*** Data for the task Section Begins ***

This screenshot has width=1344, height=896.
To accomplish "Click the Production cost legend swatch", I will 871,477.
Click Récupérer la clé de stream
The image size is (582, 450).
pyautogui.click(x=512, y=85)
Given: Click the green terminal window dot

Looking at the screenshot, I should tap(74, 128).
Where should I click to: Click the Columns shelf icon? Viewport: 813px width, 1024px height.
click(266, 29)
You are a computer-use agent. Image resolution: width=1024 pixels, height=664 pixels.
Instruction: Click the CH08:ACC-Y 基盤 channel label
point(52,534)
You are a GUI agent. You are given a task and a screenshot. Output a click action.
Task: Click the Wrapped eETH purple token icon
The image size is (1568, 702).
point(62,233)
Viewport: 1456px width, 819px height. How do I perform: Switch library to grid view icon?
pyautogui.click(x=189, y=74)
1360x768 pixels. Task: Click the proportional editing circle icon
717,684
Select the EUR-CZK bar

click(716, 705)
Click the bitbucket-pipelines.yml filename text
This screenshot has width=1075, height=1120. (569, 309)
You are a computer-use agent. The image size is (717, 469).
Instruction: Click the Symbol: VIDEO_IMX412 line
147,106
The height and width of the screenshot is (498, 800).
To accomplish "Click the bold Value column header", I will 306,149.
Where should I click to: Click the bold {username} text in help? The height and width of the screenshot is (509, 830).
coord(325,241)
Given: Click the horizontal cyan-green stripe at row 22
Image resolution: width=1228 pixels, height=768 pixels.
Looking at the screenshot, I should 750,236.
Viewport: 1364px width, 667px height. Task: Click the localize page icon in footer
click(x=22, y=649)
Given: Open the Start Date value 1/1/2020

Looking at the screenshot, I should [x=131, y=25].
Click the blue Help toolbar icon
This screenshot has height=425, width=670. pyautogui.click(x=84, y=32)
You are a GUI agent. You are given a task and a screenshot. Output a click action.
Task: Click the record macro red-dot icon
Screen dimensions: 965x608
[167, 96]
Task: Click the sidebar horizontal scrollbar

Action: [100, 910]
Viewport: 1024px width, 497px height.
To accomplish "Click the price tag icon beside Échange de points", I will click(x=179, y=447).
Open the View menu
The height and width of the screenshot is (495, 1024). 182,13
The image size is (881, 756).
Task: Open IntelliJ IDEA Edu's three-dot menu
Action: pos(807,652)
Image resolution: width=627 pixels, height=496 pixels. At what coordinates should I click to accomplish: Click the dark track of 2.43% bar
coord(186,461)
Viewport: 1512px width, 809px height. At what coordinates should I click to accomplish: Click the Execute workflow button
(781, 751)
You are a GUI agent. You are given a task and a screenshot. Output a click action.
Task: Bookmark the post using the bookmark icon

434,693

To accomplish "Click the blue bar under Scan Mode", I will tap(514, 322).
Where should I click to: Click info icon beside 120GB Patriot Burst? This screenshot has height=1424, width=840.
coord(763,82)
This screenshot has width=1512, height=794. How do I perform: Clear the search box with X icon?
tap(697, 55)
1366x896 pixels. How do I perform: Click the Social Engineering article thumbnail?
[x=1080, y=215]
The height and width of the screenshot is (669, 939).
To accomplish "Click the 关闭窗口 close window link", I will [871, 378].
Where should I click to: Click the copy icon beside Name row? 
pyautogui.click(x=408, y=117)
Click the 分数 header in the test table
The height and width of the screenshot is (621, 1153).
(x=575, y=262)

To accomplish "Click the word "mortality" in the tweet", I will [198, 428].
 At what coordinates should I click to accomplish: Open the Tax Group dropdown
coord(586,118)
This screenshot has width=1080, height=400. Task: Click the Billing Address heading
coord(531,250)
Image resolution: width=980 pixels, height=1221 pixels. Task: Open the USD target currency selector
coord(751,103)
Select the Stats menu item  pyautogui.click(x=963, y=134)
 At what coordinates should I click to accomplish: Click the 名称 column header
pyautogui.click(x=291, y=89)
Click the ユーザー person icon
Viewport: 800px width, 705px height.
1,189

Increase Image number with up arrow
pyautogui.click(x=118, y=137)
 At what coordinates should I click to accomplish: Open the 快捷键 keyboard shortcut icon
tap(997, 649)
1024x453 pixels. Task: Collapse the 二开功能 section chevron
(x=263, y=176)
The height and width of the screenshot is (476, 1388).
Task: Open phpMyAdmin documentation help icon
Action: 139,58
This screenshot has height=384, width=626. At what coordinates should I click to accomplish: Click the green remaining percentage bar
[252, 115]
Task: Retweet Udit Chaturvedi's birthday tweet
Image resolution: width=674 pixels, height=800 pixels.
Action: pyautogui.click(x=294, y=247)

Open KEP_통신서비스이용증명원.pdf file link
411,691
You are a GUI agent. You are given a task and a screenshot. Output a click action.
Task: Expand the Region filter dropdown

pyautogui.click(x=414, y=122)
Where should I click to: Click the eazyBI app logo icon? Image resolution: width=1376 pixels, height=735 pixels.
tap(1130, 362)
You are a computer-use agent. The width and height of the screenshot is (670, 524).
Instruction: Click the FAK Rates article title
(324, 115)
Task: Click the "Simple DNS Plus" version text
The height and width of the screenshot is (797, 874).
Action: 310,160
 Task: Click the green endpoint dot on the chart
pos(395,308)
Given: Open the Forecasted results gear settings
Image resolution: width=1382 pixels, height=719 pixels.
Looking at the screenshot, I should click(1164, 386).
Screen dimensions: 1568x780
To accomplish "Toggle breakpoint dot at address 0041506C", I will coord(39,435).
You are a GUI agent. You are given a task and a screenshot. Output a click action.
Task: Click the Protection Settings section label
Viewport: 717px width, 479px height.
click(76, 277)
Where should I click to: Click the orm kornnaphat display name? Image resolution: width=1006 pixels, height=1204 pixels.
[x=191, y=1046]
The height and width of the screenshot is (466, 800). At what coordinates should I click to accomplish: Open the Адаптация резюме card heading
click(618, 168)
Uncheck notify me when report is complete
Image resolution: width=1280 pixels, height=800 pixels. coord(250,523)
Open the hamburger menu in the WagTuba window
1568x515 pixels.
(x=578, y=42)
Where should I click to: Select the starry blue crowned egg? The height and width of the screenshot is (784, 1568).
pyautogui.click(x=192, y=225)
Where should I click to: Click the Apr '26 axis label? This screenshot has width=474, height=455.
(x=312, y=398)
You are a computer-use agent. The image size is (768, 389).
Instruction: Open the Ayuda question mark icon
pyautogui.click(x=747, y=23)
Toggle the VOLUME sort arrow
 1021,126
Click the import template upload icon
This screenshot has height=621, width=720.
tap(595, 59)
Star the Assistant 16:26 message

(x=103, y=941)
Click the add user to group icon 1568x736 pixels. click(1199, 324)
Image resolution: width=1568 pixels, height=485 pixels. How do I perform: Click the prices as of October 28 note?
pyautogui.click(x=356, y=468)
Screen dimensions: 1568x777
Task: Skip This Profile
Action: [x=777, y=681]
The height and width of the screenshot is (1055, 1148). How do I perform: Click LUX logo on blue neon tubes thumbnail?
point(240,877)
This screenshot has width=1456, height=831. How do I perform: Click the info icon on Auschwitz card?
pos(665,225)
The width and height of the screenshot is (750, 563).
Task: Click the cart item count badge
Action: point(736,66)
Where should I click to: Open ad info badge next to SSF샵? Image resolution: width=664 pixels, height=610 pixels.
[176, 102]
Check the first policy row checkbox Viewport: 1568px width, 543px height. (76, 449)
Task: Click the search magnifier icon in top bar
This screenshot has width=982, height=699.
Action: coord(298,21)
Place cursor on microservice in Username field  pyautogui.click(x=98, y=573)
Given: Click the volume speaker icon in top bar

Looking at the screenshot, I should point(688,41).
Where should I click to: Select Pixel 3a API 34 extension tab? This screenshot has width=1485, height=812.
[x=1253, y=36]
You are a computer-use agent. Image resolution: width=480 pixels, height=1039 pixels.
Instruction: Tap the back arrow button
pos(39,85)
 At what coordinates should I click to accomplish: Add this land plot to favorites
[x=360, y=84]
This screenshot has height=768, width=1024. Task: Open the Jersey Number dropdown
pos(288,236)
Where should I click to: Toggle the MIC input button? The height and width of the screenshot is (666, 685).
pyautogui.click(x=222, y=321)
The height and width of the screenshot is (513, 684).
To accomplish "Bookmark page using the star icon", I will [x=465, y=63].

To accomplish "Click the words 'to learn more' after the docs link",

*** Data for the task Section Ends ***

### Aim of the task
Using the line that contains "Click the import template upload icon" as the first, reproduce each line exactly through the last line of the listing.

### Exercise output
Click the import template upload icon
This screenshot has height=621, width=720.
tap(595, 59)
Star the Assistant 16:26 message

(x=103, y=941)
Click the add user to group icon 1568x736 pixels. click(1199, 324)
Image resolution: width=1568 pixels, height=485 pixels. How do I perform: Click the prices as of October 28 note?
pyautogui.click(x=356, y=468)
Screen dimensions: 1568x777
Task: Skip This Profile
Action: [x=777, y=681]
The height and width of the screenshot is (1055, 1148). How do I perform: Click LUX logo on blue neon tubes thumbnail?
point(240,877)
This screenshot has width=1456, height=831. How do I perform: Click the info icon on Auschwitz card?
pos(665,225)
The width and height of the screenshot is (750, 563).
Task: Click the cart item count badge
Action: point(736,66)
Where should I click to: Open ad info badge next to SSF샵? Image resolution: width=664 pixels, height=610 pixels.
[176, 102]
Check the first policy row checkbox Viewport: 1568px width, 543px height. (76, 449)
Task: Click the search magnifier icon in top bar
This screenshot has width=982, height=699.
Action: coord(298,21)
Place cursor on microservice in Username field  pyautogui.click(x=98, y=573)
Given: Click the volume speaker icon in top bar

Looking at the screenshot, I should point(688,41).
Where should I click to: Select Pixel 3a API 34 extension tab? This screenshot has width=1485, height=812.
[x=1253, y=36]
You are a computer-use agent. Image resolution: width=480 pixels, height=1039 pixels.
Instruction: Tap the back arrow button
pos(39,85)
 At what coordinates should I click to accomplish: Add this land plot to favorites
[x=360, y=84]
This screenshot has height=768, width=1024. Task: Open the Jersey Number dropdown
pos(288,236)
Where should I click to: Toggle the MIC input button? The height and width of the screenshot is (666, 685).
pyautogui.click(x=222, y=321)
The height and width of the screenshot is (513, 684).
To accomplish "Bookmark page using the star icon", I will [x=465, y=63].

To accomplish "Click the words 'to learn more' after the docs link",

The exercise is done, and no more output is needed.